We can argue from now until doomsday about all the reasons for Clinton’s flukish defeat and how much blame or credit to assign to Russian social-media trolling, James Comey’s infamous letter and her own campaign’s cluelessness and ineptitude. Whether or not Assange was working directly with the Russians (which he has denied) there’s no doubt that the WikiLeaks dump of hacked emails from the Democratic Party and the Clinton campaign was intensely damaging.
That was less because of what was actually in the emails -- which was largely uninteresting -- than because the Trump campaign deployed them masterfully to amplify the confused but widespread impression that Clinton and her husband were shady characters. Even if you believe there was a grain of truth to that, the net effect was to create the illusion of moral equivalence between a former secretary of state and U.S. senator and a lifelong con man and cheat. In fairness, I suppose that’s exactly how Assange and the rest of what I’ve previously described as the “non-anti-Trump left” view the situation.
I won’t try to pretend I have no position on Assange’s arrest. I obviously do.

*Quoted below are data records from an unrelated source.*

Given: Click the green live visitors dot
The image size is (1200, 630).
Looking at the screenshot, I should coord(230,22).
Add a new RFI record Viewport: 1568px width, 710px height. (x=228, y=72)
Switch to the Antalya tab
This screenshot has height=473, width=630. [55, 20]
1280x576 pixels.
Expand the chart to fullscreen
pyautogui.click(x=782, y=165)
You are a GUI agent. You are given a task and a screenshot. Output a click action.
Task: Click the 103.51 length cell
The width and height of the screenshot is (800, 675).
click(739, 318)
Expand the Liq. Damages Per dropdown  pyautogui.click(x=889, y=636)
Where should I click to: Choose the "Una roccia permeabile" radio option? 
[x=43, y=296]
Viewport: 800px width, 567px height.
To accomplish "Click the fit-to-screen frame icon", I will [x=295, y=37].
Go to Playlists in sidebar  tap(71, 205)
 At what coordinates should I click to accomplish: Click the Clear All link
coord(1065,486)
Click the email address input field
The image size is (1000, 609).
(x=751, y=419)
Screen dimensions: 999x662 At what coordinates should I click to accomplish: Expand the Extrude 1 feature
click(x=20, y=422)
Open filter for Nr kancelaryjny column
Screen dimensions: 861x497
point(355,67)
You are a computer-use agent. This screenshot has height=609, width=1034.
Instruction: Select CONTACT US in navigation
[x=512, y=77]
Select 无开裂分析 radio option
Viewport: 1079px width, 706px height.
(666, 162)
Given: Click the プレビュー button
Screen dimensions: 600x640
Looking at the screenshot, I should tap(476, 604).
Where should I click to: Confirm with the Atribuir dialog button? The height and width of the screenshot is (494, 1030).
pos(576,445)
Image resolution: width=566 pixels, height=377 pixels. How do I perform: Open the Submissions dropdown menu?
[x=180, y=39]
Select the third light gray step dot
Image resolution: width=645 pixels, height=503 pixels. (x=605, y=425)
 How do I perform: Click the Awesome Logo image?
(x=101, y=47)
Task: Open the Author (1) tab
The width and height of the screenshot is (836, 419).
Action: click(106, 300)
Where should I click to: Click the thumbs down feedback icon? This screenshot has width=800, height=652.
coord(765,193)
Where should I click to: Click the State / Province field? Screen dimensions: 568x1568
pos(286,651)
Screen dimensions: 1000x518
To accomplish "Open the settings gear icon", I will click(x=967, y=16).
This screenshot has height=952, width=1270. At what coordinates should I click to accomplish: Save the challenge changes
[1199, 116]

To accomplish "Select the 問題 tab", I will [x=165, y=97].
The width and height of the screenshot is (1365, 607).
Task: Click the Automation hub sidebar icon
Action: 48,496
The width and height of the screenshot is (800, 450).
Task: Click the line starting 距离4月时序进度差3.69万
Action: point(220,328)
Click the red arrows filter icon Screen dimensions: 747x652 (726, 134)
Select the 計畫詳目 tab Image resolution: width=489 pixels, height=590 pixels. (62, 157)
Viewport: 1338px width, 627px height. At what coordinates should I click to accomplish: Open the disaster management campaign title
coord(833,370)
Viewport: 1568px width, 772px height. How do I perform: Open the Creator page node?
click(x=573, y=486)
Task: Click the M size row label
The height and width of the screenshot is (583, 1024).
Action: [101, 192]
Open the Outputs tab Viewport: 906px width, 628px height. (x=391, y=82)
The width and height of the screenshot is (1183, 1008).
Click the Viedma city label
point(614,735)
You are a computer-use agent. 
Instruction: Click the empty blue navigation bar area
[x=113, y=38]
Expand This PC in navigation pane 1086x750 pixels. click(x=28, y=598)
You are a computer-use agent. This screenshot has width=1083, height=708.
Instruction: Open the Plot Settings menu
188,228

I find it striking that Marcotte and Greenwald and Michelle Goldberg of the New York Times and myself (two former Salon writers and two current ones, I might add), who occupy very different positions on the left-progressive spectrum and might have difficulty agreeing about almost anything else, have all arrived at approximately the same conclusion: This is profoundly dangerous, and those who are cool with the Trump administration's secret police seizing Assange by any means necessary are allowing political antipathy to cloud their judgment.
But I think the larger lesson here is about the question Doug Jones couldn't or wouldn't answer about the damage to democracy, which is what’s really at stake in World War IV. Liberals who blame Assange for the election of Donald Trump believe they are defending democracy against a vicious saboteur working for a foreign dictator, and accuse his defenders of being fellow travelers of fascism. Those of us who perceive Assange’s arrest as a wedge meant to divide progressives -- and meant to reveal that all the chatter about respecting democratic norms and restoring the rule of law, for some in the anti-Trump "resistance," is just a hypocritical smokescreen for partisan politics -- also believe we are standing up for democracy against its enemies.
Assange himself, I have no doubt, believed that he was striking a blow for democracy, according to some larger historical calculus understood only by him. He drove himself into a deep, dark place with that logic, and I wonder how far behind him the rest of us are. We all claim to believe in democracy, except for those who clearly don’t. But do any of us know what it is?